Authors: Chong Xiang, Drew Zagieboylo, Shaona Ghosh, Sanjay Kariyappa, Kai Greshake, Hanshen Xiao, Chaowei Xiao, G. Edward Suh

Published: 2026-03-31

arXiv ID: 2603.30016v1

Added to Library: 2026-04-01 03:01 UTC

Red Teaming

📄 Abstract

AI agents, predominantly powered by large language models (LLMs), are vulnerable to indirect prompt injection, in which malicious instructions embedded in untrusted data can trigger dangerous agent actions. This position paper discusses our vision for system-level defenses against indirect prompt injection attacks. We articulate three positions: (1) dynamic replanning and security policy updates are often necessary for dynamic tasks and realistic environments; (2) certain context-dependent security decisions would still require LLMs (or other learned models), but should only be made within system designs that strictly constrain what the model can observe and decide; (3) in inherently ambiguous cases, personalization and human interaction should be treated as core design considerations. In addition to our main positions, we discuss limitations of existing benchmarks that can create a false sense of utility and security.

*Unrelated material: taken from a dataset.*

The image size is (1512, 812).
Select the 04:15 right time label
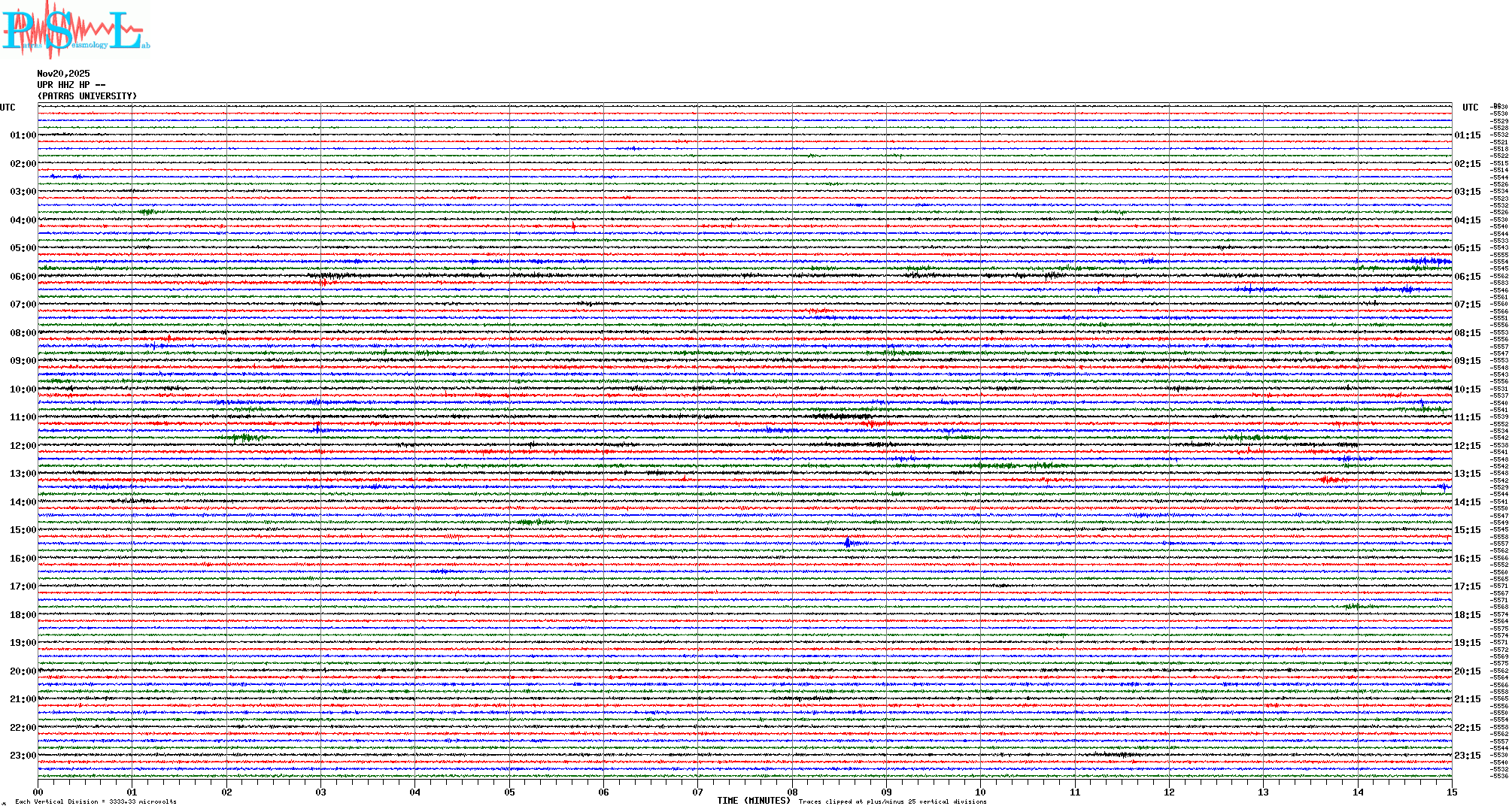1467,220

We also highlight the value of system-level defenses, which serve as the skeleton of agentic systems by structuring and controlling agent behaviors, integrating rule-based and model-based security checks, and enabling more targeted research on model robustness and human interaction.

🔍 Key Points

  • The paper articulates the need for dynamic replanning and policy updates in AI agents to ensure security and adaptability in dynamic environments, explicitly addressing vulnerabilities to indirect prompt injection attacks.
  • It emphasizes that decisions regarding sensitive contexts and actions should involve LLMs within strictly controlled environments to mitigate security risks while leveraging model expressivity for complex decision-making.
  • A human-in-the-loop approach is critical for dealing with ambiguous scenarios, highlighting the importance of personalization and interactive feedback in enhancing the overall security of AI agents.

💡 Why This Paper Matters

This paper presents a comprehensive framework for designing secure AI agents against indirect prompt injection attacks, blending system-level defenses with model-based decision-making, and underscoring the necessity of human oversight. Its insights provide a much-needed blueprint for improving the safety and robustness of AI agents in real-world applications, especially as their use proliferates in sensitive domains.

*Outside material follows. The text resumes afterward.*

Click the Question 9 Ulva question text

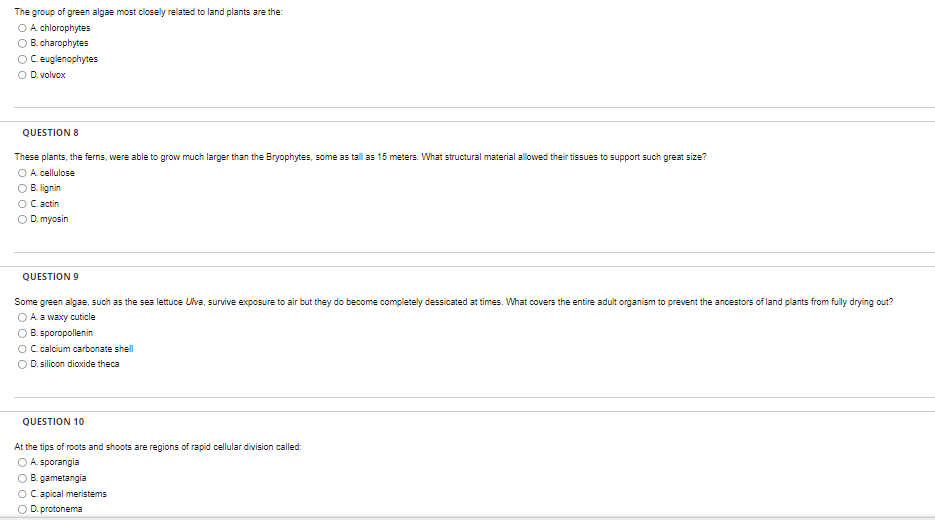pos(454,302)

🎯 Why It's Interesting for AI Security Researchers

The findings in this paper are highly relevant to AI security researchers, as they address the growing concerns around the vulnerability of AI agents to various prompt injection attacks. By providing new perspectives on system architecture, dynamic security policies, and the integration of human feedback, this research contributes to the development of more secure, resilient AI systems. As AI continues to be integrated into critical infrastructure and applications, understanding these challenges and proposed solutions is vital for building trust in AI technologies.